Sometimes, I wonder why I try to critique music. Critically considering music is different from a simple review. Anybody can review music, and Twitter would make a sufficient forum for that. A review should sum up a piece of art as “good,” “bad,” or “somewhere in between.” A critique is different.
A critique aims to consider the art’s merits, but it also wants to consider its place in the wider scope of form. In the case of music, a proper critical review should discuss the meaning of the music, and its relevance to either an artist’s oeuvre or general society.
There are occasions, though, when critical thinking is pointless because, well, nobody cares — and it’s irrelevant. Michael Bay movies (Transformers), Dan Brown novels (The Da Vinci Code), or Pokémon video games come to mind.
But today I’m adding Lisa LeBlanc’s name to that list.
Why You Wanna Leave, Runaway Queen? is an insanely fun album that I can’t possibly critique. I don’t know how to describe the magic spell it puts on me, but its delightful mix of Americana, old-school rock ‘n’ roll, and garage rock attitude hits me right where it hurts.
The truth is right in the track names. “I Love You, I Don’t Love You, I Don’t Know” is delivered with all the panache you’d expect. “Could You Wait ’Til I’ve Had My Coffee?” is basically a constant barrage of delightful rock attitude. And yes, the country-style cover of “Ace of Spades” is perfect — and Lisa LeBlanc’s voice is amazing.
I’d be remiss if I didn’t talk a bit about her voice. LeBlanc is an excellent singer with the room-filling power of Metallica’s James Hetfield, and all the lazy attitude of Lou Reed in his prime. Her punk-y voice is a delightful antecedent to her music, which is often twangy and country-like — even if she doesn’t fully embrace the genre.

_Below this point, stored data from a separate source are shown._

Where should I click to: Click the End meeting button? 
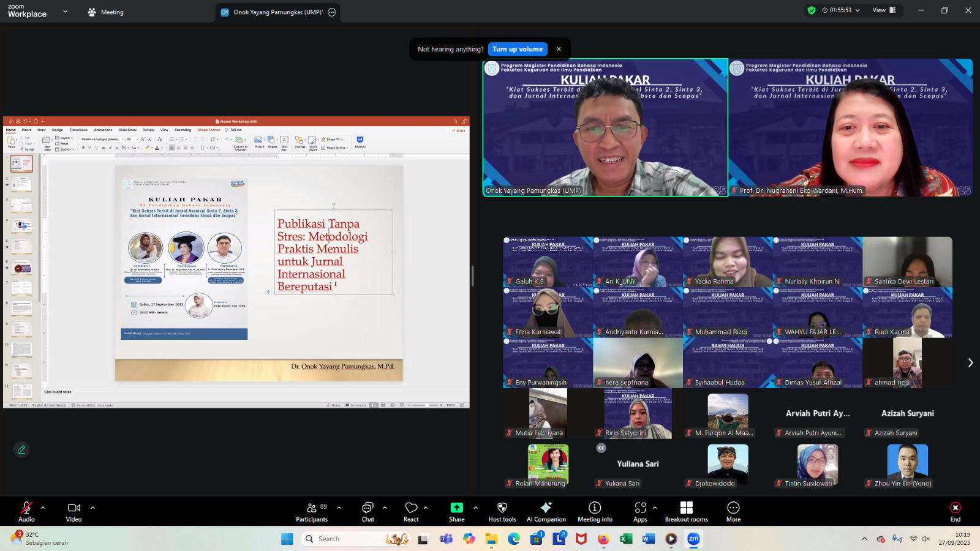[x=955, y=512]
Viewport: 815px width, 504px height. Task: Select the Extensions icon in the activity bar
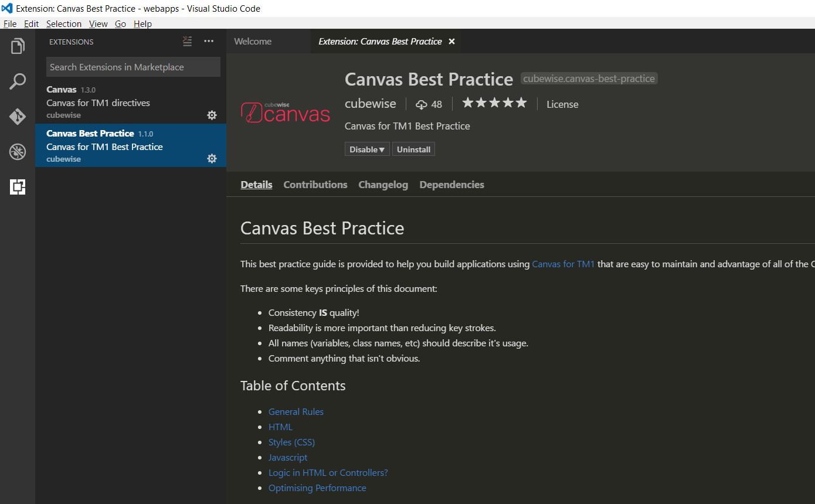[17, 186]
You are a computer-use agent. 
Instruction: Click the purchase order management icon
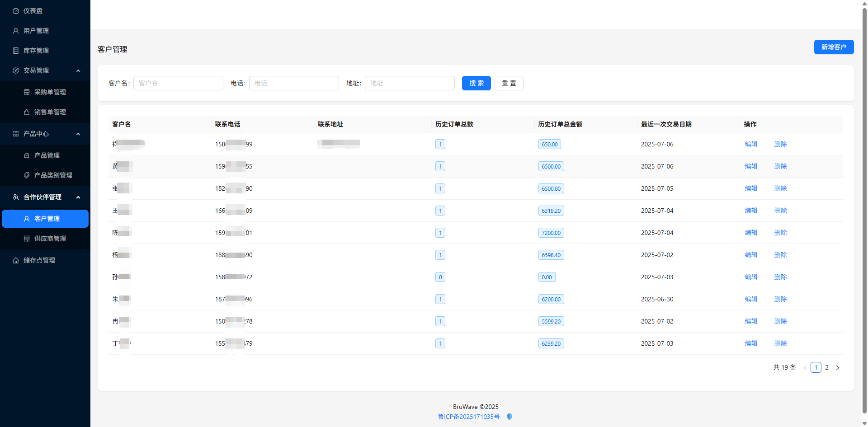point(27,92)
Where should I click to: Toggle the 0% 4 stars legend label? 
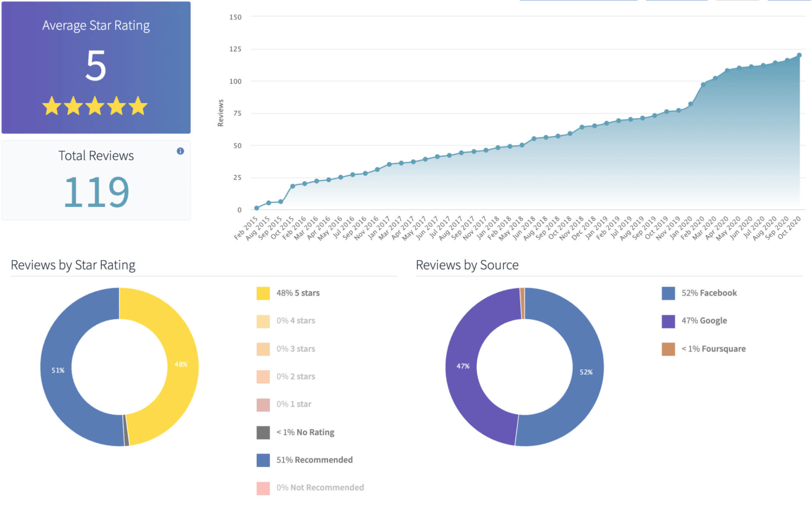pos(296,321)
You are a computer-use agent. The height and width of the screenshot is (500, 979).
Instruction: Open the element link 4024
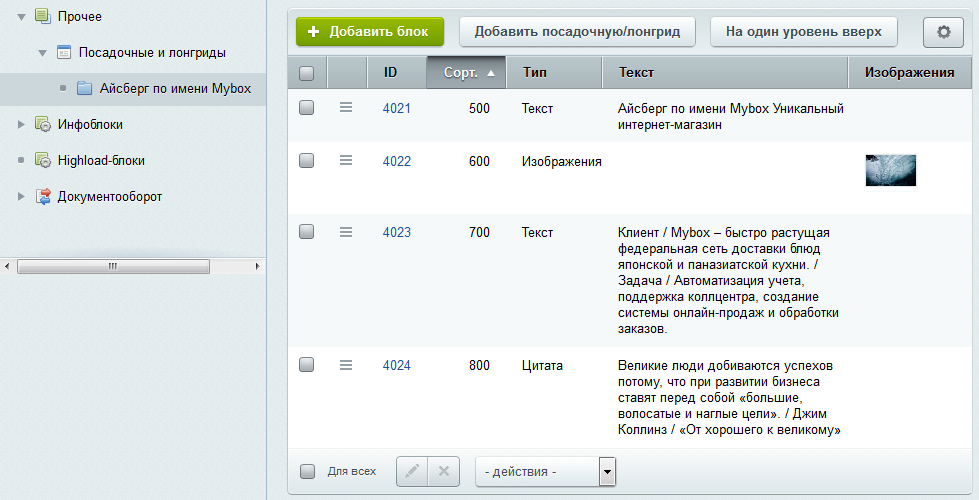point(396,365)
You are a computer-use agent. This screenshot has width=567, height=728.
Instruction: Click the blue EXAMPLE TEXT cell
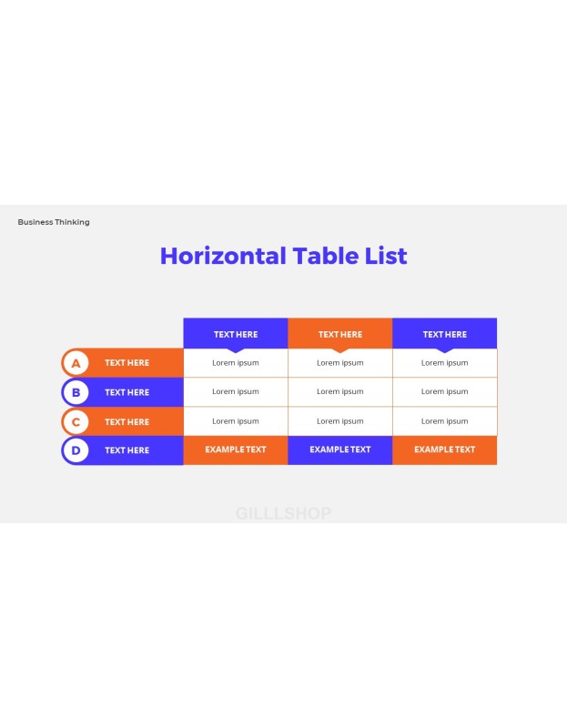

It’s hard to categorize LeBlanc’s style, actually. Most people consider her folk, but she’s the first to acknowledge her rock and metal roots. She’s dubbed her music “folk trash”, which I don’t think fits her — but it does get the point across.
Her quieter tracks (which are rarer), like “5748 km”, are more apt to fit that term. But those quiet tracks are rare. Songs like “Dead Man’s Flats” seem quiet, but are insistent on their astounding breakneck paces. Others, like “(Self-Proclaimed) Voodoo Women” start slow, but develop roaring rock personalities in their latter halves. (These tracks aren’t unlike the epic metal tracks that doubtlessly inspired them.)
The point of all this is that it’s hard to call Lisa LeBlanc folk rock. She’s dangerously close to post-punk, or garage rock — if she’s not there already. And as her band gets louder, so does her sound.
If anything, Why You Wanna Leave, Runaway Queen? demonstrates LeBlanc’s completed transition from “folk trash” to “rock ‘n’ roll diva.” It’s not going to light the world on fire for its social commentary, but it’s immune to these criticisms because LeBlanc’s music is just so much darned fun. It makes you want to air guitar, dance, bang your head around, and cheer.
If you’re looking for a record that does that — a record that knows how to have fun and reinterpret the attitudes of the past with new sounds — look no further than Why You Wanna Leave, Runaway Queen?. A rollicking, rocking success by any measure.